== Description of the task ==
If a line of the material holds the string "below", please copy it.

== Input for this task ==
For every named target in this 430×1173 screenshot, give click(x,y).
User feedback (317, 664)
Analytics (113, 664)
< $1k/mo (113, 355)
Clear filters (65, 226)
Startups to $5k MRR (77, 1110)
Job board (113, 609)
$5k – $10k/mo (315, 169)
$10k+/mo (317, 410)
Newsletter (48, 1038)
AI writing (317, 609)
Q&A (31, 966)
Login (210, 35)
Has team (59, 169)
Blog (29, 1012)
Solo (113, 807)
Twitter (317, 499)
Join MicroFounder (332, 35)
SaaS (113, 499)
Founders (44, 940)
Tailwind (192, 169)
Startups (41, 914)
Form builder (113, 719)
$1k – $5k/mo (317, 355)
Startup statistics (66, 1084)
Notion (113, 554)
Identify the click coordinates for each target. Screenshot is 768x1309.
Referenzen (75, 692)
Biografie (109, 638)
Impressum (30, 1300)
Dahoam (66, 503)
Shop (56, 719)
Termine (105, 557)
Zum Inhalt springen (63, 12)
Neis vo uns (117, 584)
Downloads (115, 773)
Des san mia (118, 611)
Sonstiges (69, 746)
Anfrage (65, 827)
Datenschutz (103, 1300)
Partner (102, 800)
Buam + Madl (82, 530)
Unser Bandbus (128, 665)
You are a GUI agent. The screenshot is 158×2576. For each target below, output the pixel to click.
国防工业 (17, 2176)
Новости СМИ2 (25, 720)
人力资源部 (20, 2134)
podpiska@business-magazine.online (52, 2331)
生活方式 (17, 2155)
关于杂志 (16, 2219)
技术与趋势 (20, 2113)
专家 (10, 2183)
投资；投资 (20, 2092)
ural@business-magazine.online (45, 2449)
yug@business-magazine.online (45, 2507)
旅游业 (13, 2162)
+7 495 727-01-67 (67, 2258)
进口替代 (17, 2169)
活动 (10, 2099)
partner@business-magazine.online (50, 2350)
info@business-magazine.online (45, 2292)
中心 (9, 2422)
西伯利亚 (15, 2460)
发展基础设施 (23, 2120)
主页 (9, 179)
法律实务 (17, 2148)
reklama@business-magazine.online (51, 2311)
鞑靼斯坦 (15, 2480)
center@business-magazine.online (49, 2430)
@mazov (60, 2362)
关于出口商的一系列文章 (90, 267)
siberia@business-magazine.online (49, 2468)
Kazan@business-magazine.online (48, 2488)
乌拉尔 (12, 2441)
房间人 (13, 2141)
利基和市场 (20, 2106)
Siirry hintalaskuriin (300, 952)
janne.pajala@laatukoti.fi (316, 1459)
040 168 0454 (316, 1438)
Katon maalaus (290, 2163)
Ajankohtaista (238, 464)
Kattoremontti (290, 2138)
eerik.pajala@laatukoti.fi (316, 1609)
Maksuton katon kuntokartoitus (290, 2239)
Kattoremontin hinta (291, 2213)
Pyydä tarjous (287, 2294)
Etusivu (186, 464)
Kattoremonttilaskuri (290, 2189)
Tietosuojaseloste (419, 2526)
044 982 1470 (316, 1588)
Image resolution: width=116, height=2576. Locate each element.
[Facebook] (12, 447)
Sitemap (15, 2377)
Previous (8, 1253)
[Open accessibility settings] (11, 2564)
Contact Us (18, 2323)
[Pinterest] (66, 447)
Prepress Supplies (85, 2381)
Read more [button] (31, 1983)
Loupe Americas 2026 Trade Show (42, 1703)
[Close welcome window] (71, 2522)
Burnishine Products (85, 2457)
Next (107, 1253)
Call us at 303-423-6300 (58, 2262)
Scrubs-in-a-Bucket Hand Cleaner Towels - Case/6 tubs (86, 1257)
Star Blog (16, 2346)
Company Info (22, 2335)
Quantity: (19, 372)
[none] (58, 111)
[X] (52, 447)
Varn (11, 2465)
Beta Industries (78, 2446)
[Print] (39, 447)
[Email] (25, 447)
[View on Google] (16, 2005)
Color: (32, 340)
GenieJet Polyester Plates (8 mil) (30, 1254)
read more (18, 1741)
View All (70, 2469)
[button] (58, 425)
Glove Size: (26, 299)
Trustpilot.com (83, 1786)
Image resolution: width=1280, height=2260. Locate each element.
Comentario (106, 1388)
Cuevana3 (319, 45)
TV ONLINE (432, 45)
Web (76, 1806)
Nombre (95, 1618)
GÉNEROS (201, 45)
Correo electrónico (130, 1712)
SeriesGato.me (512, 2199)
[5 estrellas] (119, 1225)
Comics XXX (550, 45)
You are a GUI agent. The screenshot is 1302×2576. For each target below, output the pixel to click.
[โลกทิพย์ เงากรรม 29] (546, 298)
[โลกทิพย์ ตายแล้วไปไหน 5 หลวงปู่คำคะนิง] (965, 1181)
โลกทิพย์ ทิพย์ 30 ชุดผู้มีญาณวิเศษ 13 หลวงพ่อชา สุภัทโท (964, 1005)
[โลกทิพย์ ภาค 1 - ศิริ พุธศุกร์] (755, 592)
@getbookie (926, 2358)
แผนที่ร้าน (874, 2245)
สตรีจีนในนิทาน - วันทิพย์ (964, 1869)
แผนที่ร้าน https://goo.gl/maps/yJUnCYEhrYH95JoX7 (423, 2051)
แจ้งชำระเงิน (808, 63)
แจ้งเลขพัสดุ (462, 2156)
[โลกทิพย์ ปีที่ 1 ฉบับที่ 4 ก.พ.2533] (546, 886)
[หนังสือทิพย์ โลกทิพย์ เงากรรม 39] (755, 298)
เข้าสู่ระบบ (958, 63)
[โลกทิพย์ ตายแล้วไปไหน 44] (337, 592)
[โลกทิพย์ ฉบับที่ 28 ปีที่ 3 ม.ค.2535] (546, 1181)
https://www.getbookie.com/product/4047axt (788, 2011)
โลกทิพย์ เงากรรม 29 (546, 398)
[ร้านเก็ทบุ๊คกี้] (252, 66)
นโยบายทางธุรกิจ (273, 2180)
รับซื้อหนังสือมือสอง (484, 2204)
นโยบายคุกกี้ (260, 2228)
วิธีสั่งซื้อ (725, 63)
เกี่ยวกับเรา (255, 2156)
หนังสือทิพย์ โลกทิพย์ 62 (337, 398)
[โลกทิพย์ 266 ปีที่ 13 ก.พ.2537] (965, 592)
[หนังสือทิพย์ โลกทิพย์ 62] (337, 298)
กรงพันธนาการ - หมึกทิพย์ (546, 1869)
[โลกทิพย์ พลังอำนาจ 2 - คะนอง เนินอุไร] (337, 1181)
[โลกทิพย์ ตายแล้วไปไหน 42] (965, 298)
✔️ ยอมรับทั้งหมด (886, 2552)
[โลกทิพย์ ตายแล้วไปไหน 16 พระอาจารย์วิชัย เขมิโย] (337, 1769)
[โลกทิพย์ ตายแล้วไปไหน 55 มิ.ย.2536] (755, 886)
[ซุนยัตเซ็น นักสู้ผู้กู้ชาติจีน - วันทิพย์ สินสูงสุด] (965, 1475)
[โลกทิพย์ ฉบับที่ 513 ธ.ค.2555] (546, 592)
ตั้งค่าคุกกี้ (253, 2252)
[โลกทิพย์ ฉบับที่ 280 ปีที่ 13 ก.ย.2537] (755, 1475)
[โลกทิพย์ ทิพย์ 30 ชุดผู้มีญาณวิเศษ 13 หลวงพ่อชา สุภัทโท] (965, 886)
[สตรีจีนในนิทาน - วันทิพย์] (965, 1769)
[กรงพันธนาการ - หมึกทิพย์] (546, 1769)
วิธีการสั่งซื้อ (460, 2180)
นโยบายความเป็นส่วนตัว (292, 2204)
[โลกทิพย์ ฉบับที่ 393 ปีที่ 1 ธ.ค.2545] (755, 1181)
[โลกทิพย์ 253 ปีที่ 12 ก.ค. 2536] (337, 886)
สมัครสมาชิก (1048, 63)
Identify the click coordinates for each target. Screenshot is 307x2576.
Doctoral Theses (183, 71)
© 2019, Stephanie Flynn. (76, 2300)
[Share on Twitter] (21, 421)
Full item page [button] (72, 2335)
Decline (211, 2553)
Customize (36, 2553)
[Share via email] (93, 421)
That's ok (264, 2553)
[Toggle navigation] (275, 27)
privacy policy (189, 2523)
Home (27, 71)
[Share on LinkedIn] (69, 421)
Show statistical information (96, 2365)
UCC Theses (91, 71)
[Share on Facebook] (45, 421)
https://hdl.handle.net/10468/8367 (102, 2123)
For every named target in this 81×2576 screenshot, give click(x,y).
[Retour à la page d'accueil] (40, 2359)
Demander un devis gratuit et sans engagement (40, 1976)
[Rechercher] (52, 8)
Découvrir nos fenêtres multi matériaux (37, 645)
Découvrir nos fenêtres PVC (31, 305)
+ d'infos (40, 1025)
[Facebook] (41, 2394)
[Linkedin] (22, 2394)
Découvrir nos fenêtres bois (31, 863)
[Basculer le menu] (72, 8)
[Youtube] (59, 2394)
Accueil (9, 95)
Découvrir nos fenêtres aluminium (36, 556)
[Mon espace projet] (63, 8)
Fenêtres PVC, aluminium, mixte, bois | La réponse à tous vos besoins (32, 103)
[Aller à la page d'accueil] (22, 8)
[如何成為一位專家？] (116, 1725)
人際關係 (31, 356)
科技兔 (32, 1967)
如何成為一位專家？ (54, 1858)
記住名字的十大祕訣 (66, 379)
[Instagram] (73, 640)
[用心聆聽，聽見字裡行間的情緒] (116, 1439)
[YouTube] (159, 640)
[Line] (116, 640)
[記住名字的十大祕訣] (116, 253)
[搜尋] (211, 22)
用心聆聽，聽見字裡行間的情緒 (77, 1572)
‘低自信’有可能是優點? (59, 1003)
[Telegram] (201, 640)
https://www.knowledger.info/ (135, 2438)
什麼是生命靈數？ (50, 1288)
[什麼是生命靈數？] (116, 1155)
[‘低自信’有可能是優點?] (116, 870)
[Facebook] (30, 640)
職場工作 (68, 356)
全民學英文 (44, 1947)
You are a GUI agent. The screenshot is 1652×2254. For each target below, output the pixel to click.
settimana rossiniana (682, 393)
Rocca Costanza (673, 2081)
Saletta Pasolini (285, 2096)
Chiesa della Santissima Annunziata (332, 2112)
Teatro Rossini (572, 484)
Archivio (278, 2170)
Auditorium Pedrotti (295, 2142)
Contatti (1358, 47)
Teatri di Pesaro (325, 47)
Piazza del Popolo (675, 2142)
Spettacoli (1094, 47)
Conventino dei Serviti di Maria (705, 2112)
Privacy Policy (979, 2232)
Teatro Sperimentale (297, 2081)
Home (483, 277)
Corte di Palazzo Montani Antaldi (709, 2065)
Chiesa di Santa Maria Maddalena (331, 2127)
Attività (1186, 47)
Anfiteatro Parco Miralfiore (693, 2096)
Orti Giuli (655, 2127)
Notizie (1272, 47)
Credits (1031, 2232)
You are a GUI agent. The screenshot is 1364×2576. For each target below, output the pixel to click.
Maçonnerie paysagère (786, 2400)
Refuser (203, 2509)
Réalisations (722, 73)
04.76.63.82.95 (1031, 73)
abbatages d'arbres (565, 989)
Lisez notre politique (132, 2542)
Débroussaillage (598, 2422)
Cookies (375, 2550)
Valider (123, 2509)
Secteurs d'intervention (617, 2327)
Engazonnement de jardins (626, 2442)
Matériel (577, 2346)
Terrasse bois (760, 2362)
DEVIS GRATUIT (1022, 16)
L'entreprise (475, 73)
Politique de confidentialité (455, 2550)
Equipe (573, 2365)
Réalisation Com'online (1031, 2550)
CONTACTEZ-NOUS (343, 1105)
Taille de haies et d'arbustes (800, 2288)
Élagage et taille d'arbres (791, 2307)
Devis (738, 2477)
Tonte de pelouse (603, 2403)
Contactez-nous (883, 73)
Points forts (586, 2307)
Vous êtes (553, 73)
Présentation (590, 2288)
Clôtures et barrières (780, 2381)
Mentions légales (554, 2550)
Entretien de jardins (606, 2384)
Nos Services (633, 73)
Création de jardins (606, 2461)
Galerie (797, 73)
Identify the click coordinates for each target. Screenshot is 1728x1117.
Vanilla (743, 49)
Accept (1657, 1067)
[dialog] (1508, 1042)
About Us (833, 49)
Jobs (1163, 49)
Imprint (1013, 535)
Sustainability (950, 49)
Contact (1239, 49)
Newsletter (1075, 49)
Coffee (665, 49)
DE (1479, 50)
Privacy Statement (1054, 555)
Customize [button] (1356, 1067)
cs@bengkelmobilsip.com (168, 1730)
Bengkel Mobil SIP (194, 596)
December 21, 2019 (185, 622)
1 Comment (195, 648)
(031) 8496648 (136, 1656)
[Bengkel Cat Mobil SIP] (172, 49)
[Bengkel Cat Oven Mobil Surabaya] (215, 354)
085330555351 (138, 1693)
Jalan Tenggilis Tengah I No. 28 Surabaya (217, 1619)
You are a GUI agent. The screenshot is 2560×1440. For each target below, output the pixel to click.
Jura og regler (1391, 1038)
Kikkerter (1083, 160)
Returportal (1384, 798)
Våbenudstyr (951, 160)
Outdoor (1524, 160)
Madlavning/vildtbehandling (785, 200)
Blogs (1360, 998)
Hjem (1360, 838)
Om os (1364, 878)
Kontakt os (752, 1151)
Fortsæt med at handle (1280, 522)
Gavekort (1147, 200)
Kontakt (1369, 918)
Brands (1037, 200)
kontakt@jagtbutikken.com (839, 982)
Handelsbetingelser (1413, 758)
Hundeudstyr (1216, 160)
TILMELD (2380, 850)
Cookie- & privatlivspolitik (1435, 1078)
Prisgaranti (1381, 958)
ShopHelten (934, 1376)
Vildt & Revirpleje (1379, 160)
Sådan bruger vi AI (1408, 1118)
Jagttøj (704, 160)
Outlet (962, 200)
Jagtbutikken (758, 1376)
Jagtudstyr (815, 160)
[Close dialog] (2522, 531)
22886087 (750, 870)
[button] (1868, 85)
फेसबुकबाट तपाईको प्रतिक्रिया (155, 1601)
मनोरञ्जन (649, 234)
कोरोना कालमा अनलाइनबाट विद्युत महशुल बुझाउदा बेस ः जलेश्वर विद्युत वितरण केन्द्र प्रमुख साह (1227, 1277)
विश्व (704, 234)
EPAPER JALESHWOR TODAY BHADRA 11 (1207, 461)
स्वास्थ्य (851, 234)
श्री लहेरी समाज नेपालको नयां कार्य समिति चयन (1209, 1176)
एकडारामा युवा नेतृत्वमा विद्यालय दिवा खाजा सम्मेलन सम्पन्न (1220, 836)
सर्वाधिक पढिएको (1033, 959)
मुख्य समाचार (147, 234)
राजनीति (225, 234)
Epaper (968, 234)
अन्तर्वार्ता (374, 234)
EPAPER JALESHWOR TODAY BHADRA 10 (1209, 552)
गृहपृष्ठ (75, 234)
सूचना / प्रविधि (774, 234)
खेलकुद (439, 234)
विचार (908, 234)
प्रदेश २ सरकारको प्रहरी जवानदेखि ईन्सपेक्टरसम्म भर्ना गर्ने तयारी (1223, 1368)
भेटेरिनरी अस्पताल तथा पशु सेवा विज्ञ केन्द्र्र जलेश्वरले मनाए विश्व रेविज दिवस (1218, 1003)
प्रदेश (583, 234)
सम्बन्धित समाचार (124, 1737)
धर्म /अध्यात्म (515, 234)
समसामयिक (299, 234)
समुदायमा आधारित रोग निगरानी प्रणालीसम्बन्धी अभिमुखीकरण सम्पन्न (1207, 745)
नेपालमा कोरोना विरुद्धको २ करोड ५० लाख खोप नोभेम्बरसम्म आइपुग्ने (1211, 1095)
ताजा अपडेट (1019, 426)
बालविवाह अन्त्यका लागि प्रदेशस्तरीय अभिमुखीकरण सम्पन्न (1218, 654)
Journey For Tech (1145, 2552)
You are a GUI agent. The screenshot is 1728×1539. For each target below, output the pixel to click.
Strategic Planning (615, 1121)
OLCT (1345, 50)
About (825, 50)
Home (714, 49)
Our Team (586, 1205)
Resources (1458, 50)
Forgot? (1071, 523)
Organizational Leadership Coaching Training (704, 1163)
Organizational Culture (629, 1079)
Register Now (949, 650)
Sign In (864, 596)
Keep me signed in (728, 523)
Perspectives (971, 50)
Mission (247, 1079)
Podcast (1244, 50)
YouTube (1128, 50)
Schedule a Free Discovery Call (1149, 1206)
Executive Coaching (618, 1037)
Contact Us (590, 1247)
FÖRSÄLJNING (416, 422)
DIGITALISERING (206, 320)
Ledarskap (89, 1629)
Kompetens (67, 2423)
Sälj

== Exercise output ==
You are a GUI agent. The screenshot is 158×2576. For each target below, output the pixel to click.
You are a GUI agent. The screenshot is 1302×2576. For each target below, output the pixel to click.
You are a GUI agent. The screenshot is 1652×2254. For each target below, output the pixel to click.
You are a GUI agent. The screenshot is 1364×2576. For each target below, output the pixel to click.
You are a GUI agent. The screenshot is 2560×1440. For each target below, output the pixel to click.
You are a GUI agent. The screenshot is 1728×1539. For each target below, output the pixel to click.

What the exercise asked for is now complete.